The Four Hour Body: An Uncommon Guide to Rapid Fat-Loss, Incredible Sex, and Becoming Superhuman

By: Tim Ferriss

Matt Sodoma’s Review Score: 8/10 (First half of the book recommended)

     Book Version        Kindle Version

New York Time’s Best Selling author Tim Ferriss has brought us another four hour book.  If you have not read The Four Hour Work Week then I highly recommend it.  It seems that through all of his business start ups and life experiences, Tim has been OCD about his fitness.  This has allowed him to provide all of his readers with a first-hand account of what works and what does not work.

Tim Ferris’s self-experimentation is amazing.  He is not afraid to inject or swallow substances that may or may not help his body.  He has done the experimentation on himself, so we do not have to do it as the reader.  Ferriss provides numerous examples of injections, steroids, vitamins, workout routines, etc.

Through Tim’s experimentation, he has developed what he refers to as the slow carb diet.  Basically, the diet consists of eating high protein, legumes for your carbohydrates, and lots of vegetables like spinach.  Most importantly, Ferriss expresses the importance of a lifestyle consisting of supplementation, diet, and working out.  The percentages are different for all of us, but basically, you need a good diet, you need supplementation to get the protein and carbs to your muscles, and you need to workout to help maximize the effects.  Find out more about diet, supplementation, and working out here.

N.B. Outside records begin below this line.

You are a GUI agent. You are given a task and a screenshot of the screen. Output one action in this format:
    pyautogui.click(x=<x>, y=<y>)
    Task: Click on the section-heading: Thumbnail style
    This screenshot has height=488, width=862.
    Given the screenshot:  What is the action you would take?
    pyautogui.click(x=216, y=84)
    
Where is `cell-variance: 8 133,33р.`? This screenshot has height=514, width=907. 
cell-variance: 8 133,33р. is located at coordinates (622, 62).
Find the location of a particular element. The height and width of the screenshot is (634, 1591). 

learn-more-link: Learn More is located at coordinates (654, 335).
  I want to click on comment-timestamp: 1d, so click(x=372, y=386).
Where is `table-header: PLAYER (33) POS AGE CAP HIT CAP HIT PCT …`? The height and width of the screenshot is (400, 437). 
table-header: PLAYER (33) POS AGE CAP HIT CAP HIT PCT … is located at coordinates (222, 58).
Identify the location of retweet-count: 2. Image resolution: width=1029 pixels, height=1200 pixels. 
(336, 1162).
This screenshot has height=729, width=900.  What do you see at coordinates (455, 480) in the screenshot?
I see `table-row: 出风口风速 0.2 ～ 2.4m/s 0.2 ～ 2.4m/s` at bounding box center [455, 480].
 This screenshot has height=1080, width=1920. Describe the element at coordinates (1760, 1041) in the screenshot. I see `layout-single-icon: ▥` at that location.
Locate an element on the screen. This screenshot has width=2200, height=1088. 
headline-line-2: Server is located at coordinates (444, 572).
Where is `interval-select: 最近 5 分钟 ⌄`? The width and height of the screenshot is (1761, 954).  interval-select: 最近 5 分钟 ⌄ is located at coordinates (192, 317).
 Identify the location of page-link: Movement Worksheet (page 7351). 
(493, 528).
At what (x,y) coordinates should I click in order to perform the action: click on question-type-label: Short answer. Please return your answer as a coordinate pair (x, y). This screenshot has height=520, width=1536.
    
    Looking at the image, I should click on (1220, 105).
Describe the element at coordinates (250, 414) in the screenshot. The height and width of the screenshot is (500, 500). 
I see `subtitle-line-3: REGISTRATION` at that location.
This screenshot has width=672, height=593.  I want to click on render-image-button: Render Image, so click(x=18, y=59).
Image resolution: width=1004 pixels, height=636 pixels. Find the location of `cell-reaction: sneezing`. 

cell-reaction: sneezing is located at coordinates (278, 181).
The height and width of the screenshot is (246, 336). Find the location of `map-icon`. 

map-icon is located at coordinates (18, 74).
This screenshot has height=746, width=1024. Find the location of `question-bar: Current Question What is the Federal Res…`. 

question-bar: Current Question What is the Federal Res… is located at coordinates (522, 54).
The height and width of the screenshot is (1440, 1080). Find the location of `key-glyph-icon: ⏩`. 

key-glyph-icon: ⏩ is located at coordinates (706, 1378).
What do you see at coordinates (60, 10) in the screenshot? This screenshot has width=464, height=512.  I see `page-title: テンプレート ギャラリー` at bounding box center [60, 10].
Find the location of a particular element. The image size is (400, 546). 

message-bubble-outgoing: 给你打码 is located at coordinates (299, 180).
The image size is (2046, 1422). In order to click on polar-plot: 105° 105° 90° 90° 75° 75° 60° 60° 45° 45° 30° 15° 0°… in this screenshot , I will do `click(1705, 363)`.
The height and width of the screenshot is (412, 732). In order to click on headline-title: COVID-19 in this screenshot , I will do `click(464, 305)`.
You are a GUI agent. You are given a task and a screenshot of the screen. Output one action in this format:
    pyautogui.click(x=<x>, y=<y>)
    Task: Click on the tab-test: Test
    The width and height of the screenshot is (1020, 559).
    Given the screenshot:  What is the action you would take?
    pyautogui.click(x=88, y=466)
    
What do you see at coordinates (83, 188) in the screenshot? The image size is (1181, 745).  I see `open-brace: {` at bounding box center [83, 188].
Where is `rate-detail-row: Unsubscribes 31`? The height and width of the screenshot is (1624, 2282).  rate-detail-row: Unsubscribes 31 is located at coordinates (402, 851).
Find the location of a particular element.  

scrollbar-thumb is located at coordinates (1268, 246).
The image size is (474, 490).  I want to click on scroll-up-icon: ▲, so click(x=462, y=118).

The first half of The Four Hour Body: An Uncommon Guide to Rapid Fat Loss, Incredible Sex, and Becoming Superhuman is an excellent read.  It contains useful information for your diet, the science behind it, and what has worked and what doesn’t.  It is also a how-to guide and a step-by-step guide to fitness.  The slo-carb diet is simple to follow and may even seem too simple to most readers.  Find out more about fitness and applying some of the slow-carb techniques at

The second half of The Four Hour Body consists of short chapters that seem out of place or stuffed in for extra reading material.  Some of these chapters are useful tips, others are story-telling, and others are niche specific.  Like Tim mentions at the beginning, the book is not meant for front-to-back reading and he does not recommend it.  Ferriss tells you to pick the chapters that apply to what you want to know.  Fascinated by the information I found in the first half of The Four Hour Body, I read the book front-to-back, likely being the reason for my 8/10 rating.

In my opinion, this book is not as good as The Four Hour Work Week, but there is still quality information that you can learn and use from the 4 hour body.  I recommend the first half of the book, but you could skip over the second half.

-      Matthew Sodoma


  1. Cinn Fields says:

    I think you are right to split the book in two, and I agree about the second part. Personally I did a lot of research – mostly google – after the book was published, and so many of his claims turned out to be – well, less than straight up – that I gave the book a much lower rating – more like 3 out of 10. The radical weight loss – which was done entirely with diuretics – is a pretty good example in my mind.

  2. Matthew Sodoma says:

    Thank you for your comment Cinn Fields. True, a lot of his information is inflated or unrealistic. But that is also what helps his book sell. So, I suppose it is a trade off to have some exaggerations and fluffed up results for some quality experimentation. I mostly just enjoyed reading about his supplementation, muscle gain, and “diet” techniques and used the ones that I could to my own diet.